=== Text ===

Personal information
- Born: 25 February 1878 Newbury, England
- Died: 1 May 1932 (aged 54) Brampton, Ontario

Sport
- Country: South Africa
- Sport: Athletics
- Event: Marathon

Medal record
Men's athletics
Representing South Africa
Olympic Games
| Silver medal – second place | 1908 London | Marathon |

= Charles Hefferon =

South African long-distance runner

Charles Archer Hefferon (25 January 1878 – 13 May 1932) was an athlete representing South Africa who competed mainly in the marathon. Hefferon was born in Newbury, Berkshire, England, to an Irish father and an English mother but moved with his family to Canada and was raised on a farm near Brandon, Manitoba. He settled in South Africa after fighting in the Boer War, where he worked as a prison officer in Bloemfontein.

He competed for South Africa in the 1908 Summer Olympics held in London, Great Britain in the marathon where he won the silver medal in the race famous for the dramatic finish of Dorando Pietri. Hefferon was leading until the last mile and a half, when he lost ground after accepting a drink of champagne and being patted on the back by a well-wisher in the crowd. He was overtaken by Pietri, who was subsequently disqualified for being helped over the line, and by the eventual winner, Johnny Hayes of the United States.

=== Data section ===

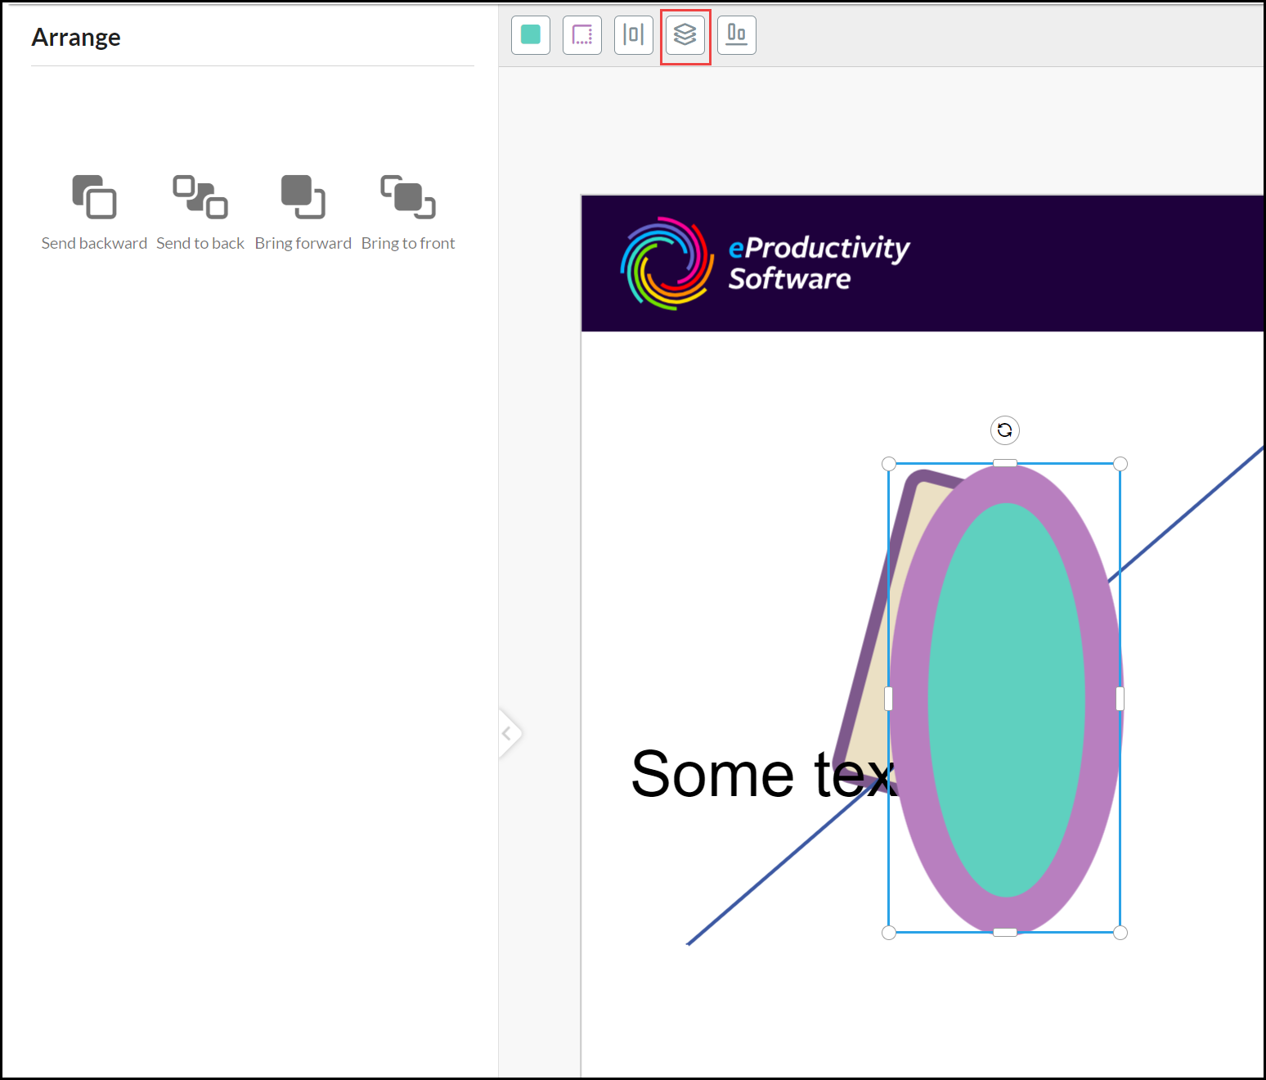Viewport: 1266px width, 1080px height.
Task: Open the align objects toolbar icon
Action: 736,35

===

Activity 1: What is the Spanish for this sentence from the Charles Hefferon text: "Hefferon was leading until the last mile and a half, when he lost ground after accepting a drink of champagne and being patted on the back by a well-wisher in the crowd."
Activity 2: Could you carry on the text about Charles Hefferon, starting after its final sentence?
The data has nothing to do with the Charles Hefferon text.

Reply 1: Hefferon iba en cabeza hasta la última milla y media, cuando perdió terreno tras aceptar una copa de champán y recibir una palmada en la espalda de un simpatizante entre el público.

Reply 2:
In 1909, he won his fifth South African national title for the 4 mile run (as well as one for 10 miles), but turned professional and moved to England, winning 4 and 10 mile titles there in 1910. In 1912, he returned to Canada and settled near Simcoe, Ontario. During World War I, he enlisted and served with the Royal Canadian Dragoons. After the war, Hefferon became acting chief of police in Dunnville before transferring to the Ontario Provincial Police. He worked on special assignments in Hamilton and then transferred to motorcycle patrol with the Department of Highways in Brantford, Blenheim, and starting in 1930 in Brampton.

Hefferon died in Brampton in 1932, when he was hit by a motorist while on duty.